WORKING DATA Start Marker

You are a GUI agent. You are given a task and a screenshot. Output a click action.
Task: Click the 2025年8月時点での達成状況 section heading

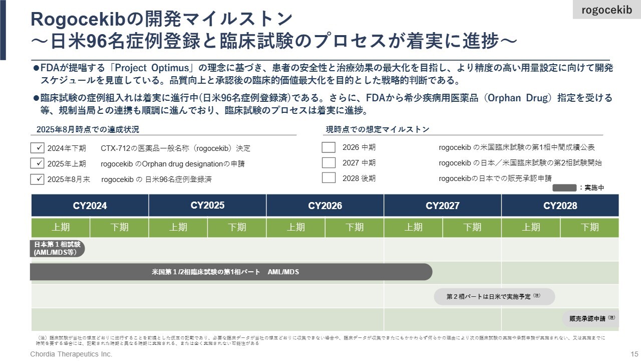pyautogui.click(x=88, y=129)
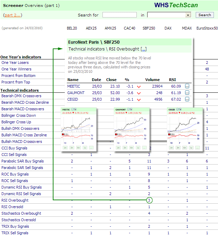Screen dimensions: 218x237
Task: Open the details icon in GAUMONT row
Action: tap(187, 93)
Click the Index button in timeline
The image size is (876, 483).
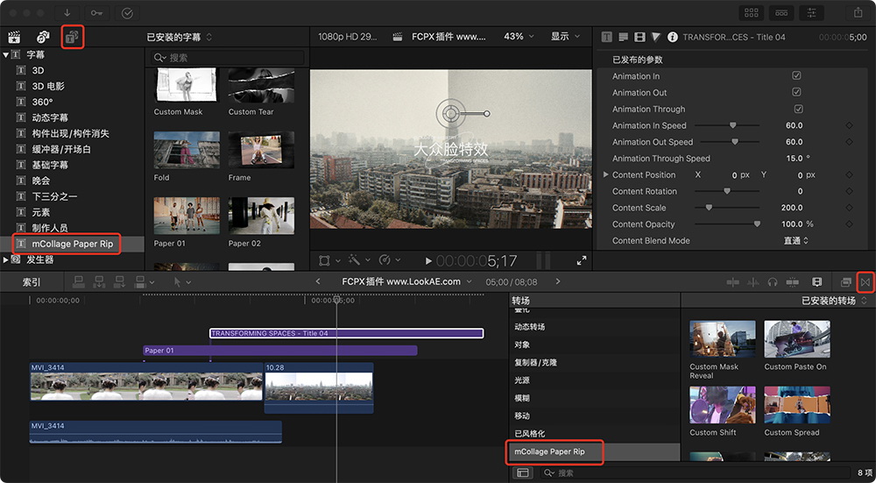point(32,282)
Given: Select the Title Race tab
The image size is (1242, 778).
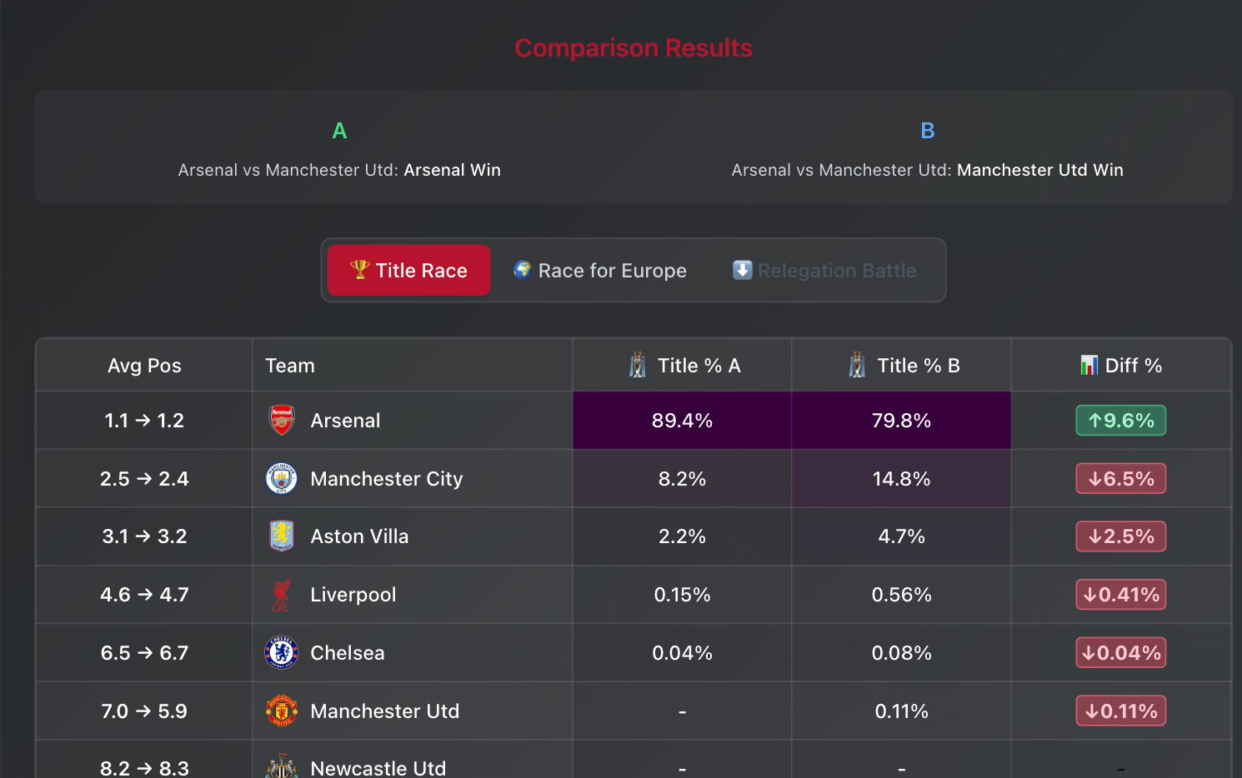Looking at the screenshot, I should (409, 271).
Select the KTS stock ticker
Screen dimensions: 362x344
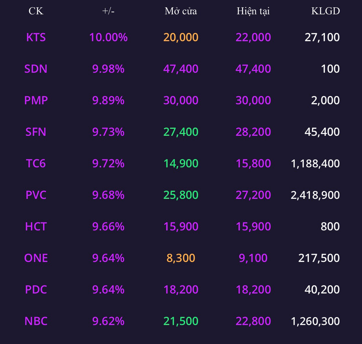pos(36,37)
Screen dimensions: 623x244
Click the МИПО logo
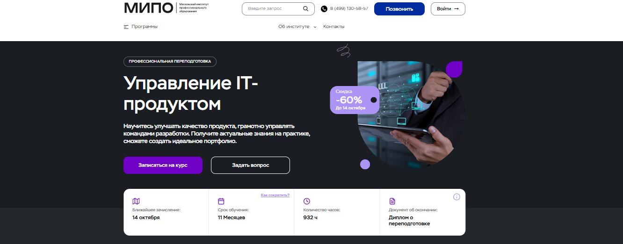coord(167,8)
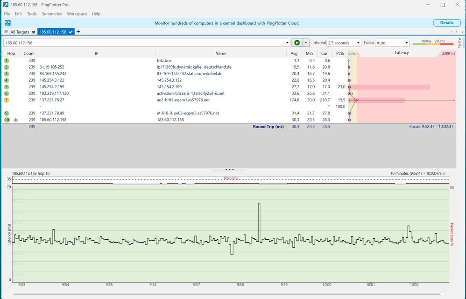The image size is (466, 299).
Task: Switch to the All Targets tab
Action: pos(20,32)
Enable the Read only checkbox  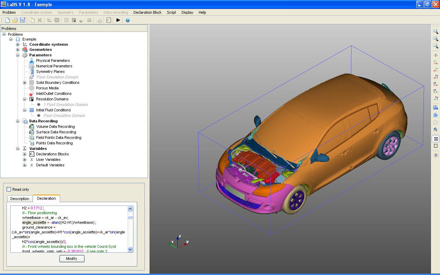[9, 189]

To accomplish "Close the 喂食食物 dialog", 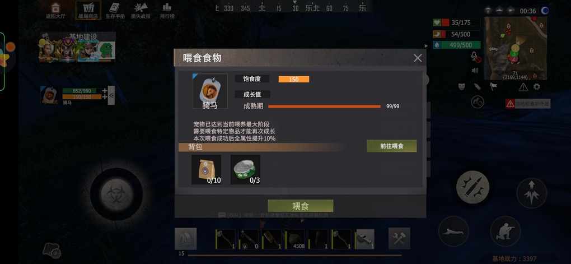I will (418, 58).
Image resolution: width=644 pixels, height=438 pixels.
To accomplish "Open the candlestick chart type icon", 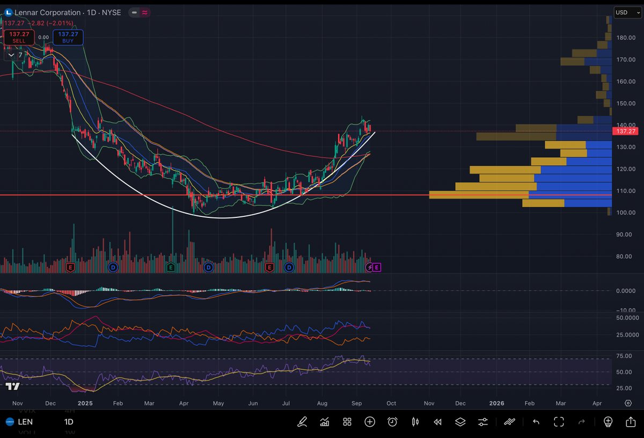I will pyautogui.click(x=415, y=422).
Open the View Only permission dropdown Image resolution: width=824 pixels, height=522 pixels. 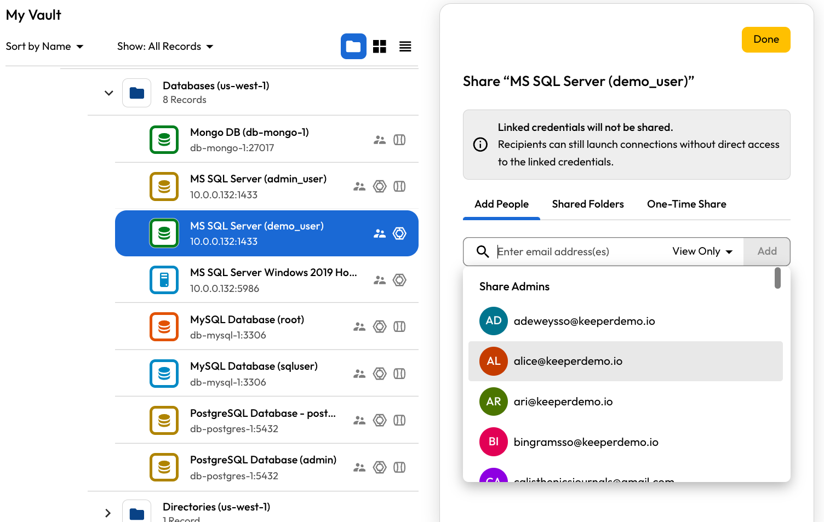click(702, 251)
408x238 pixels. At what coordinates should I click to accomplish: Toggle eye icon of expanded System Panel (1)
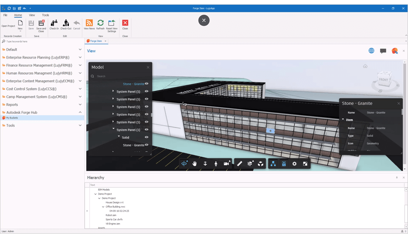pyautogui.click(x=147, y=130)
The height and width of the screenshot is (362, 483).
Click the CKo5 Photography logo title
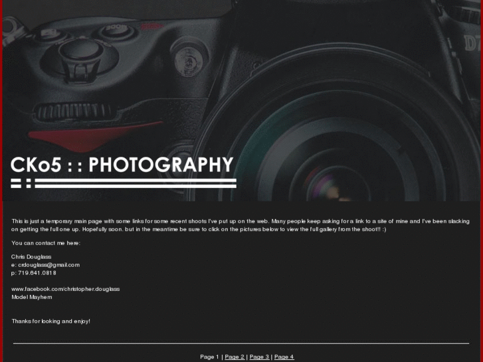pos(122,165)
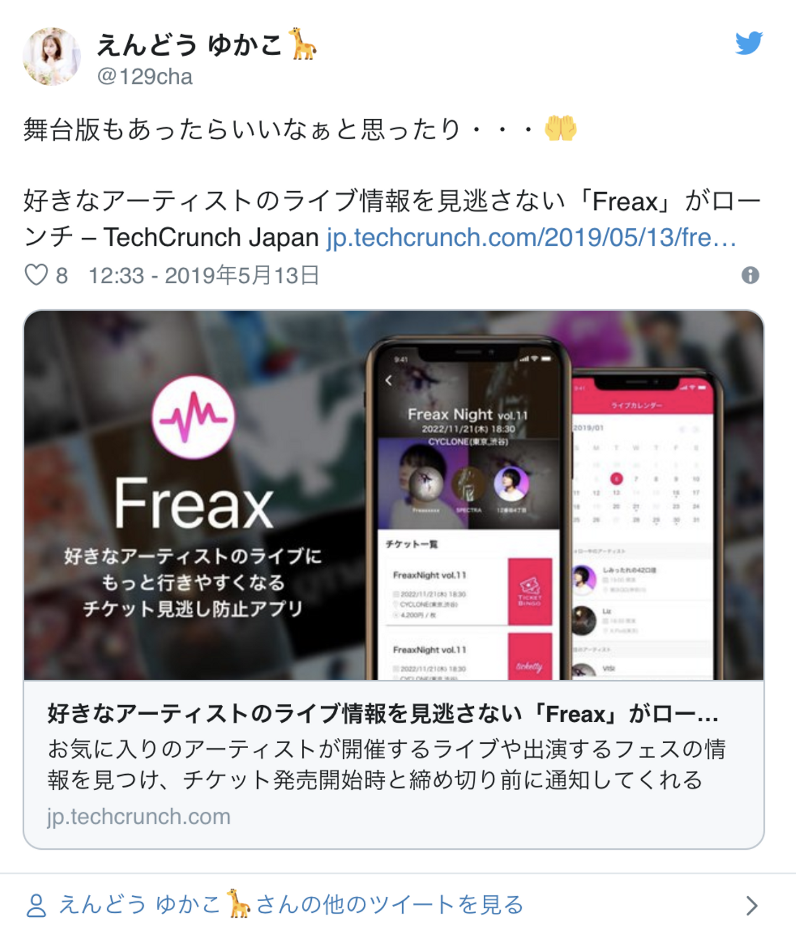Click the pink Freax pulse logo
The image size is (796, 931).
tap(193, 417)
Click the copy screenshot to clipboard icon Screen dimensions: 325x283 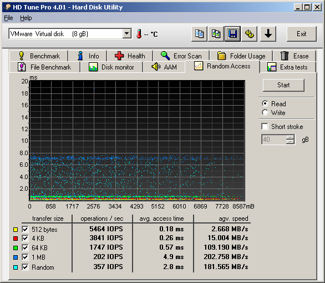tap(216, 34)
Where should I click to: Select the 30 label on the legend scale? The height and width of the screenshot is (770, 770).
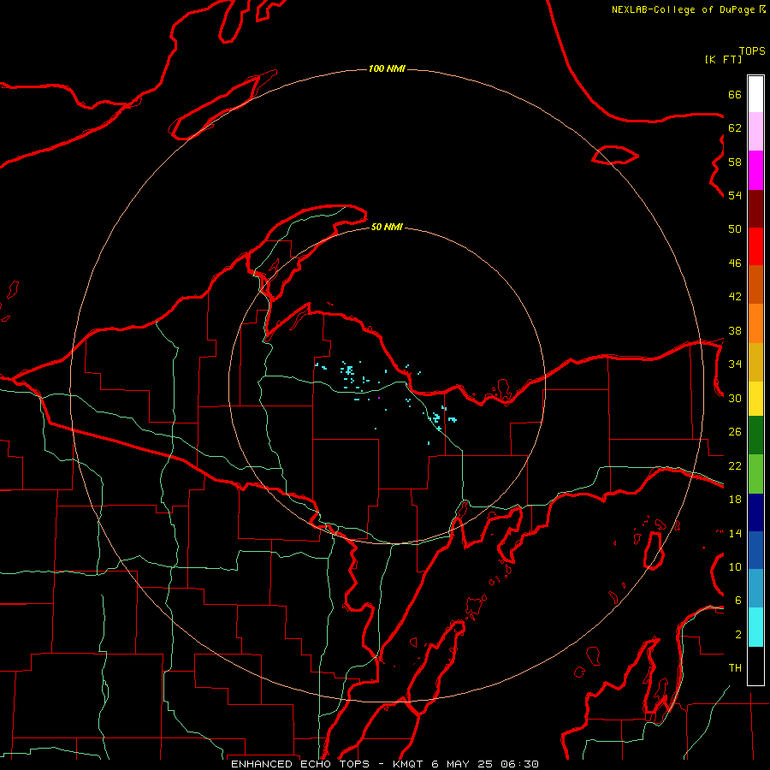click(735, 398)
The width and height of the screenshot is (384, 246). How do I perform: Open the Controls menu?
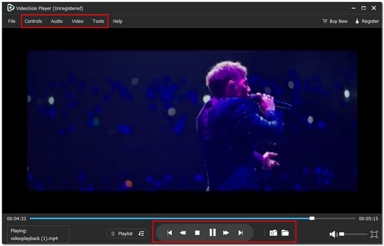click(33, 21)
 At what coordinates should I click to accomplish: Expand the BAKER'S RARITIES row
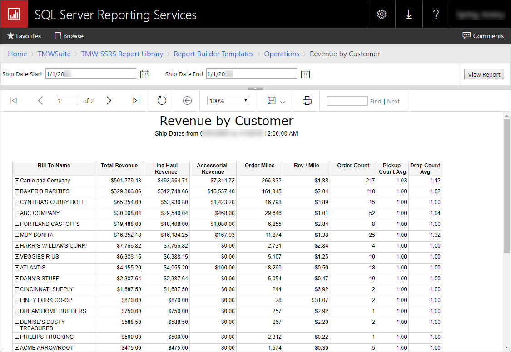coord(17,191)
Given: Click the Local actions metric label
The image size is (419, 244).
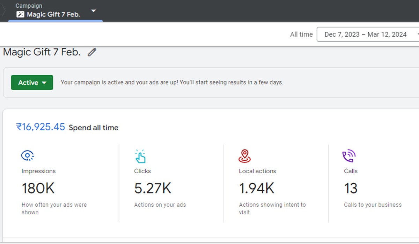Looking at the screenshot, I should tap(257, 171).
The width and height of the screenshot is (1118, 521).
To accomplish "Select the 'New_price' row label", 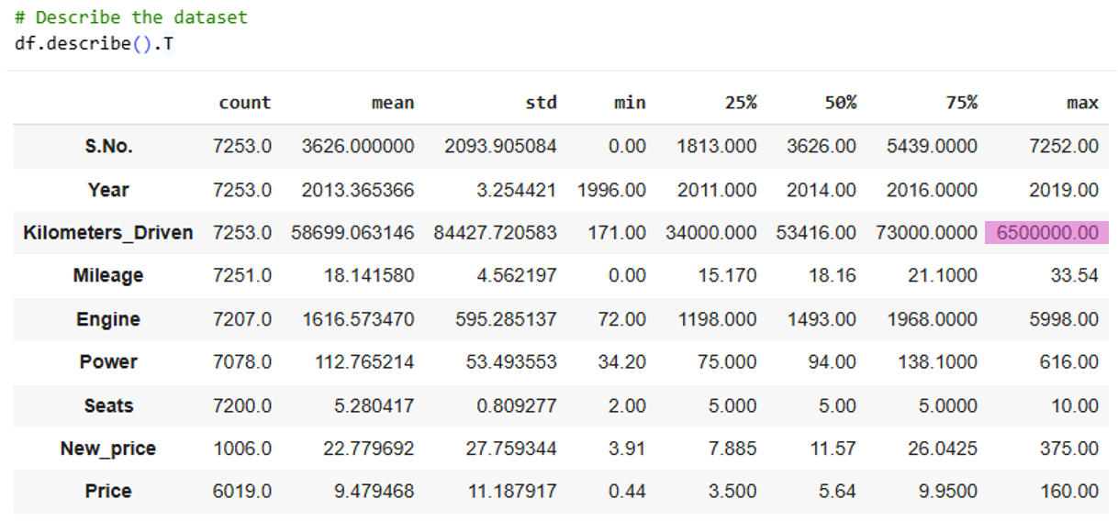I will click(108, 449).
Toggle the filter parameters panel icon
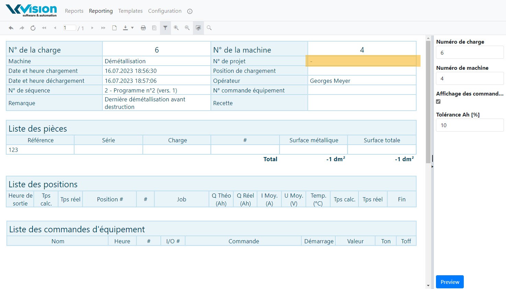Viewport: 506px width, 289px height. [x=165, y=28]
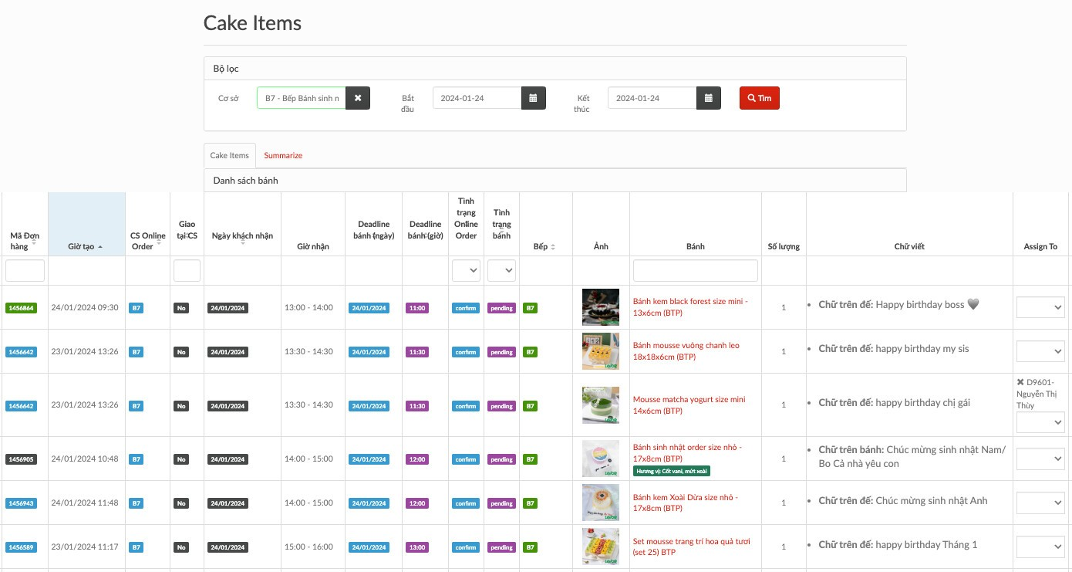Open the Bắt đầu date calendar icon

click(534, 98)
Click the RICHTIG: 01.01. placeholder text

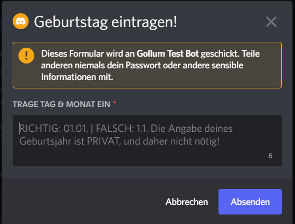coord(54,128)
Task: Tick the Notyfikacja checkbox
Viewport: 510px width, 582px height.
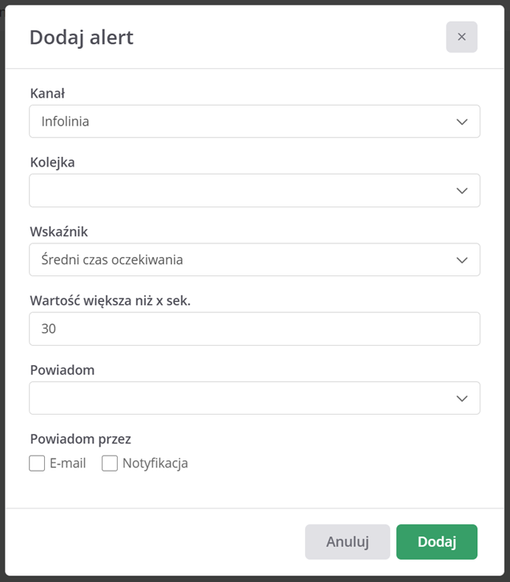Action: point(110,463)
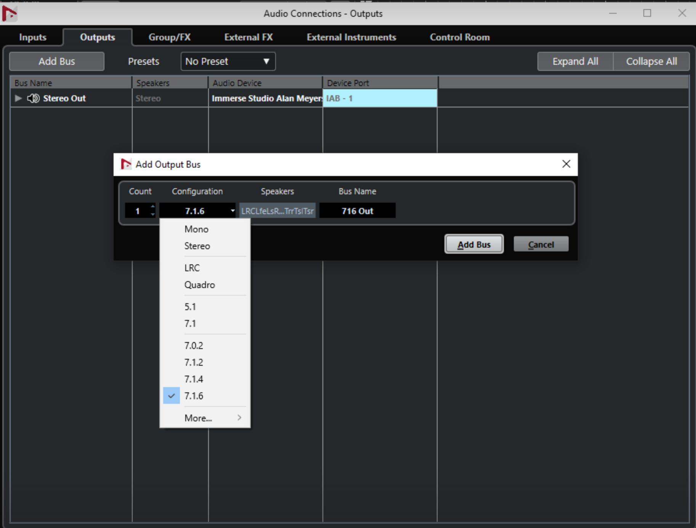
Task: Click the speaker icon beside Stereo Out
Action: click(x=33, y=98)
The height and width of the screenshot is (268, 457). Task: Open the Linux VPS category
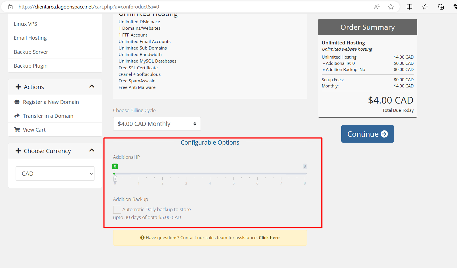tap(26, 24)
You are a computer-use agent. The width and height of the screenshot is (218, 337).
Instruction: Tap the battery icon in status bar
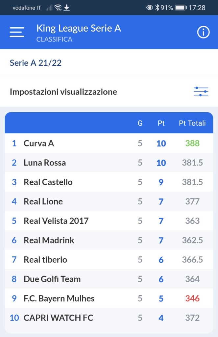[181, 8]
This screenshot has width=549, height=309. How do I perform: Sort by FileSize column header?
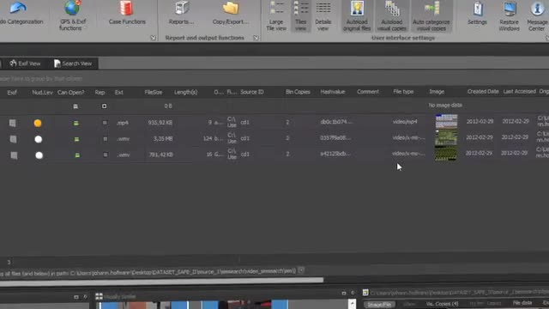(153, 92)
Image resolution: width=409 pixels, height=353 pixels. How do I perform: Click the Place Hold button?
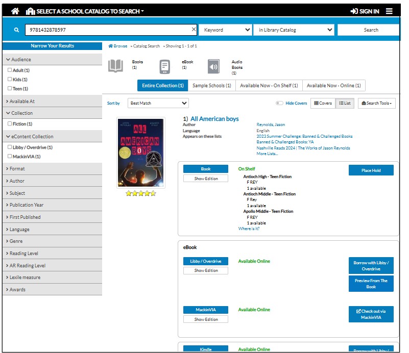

WORKING DATA End Marker

The expected output is the run of lines from the one containing "Instruction: Tap the" to the last line of the listing above, both included, word for word and free of pictures.

Instruction: Tap the battery icon in status bar
[181, 8]
This screenshot has width=549, height=309. How do I perform: Sort by FileSize column header?
(153, 92)
Image resolution: width=409 pixels, height=353 pixels. How do I perform: Click the Place Hold button?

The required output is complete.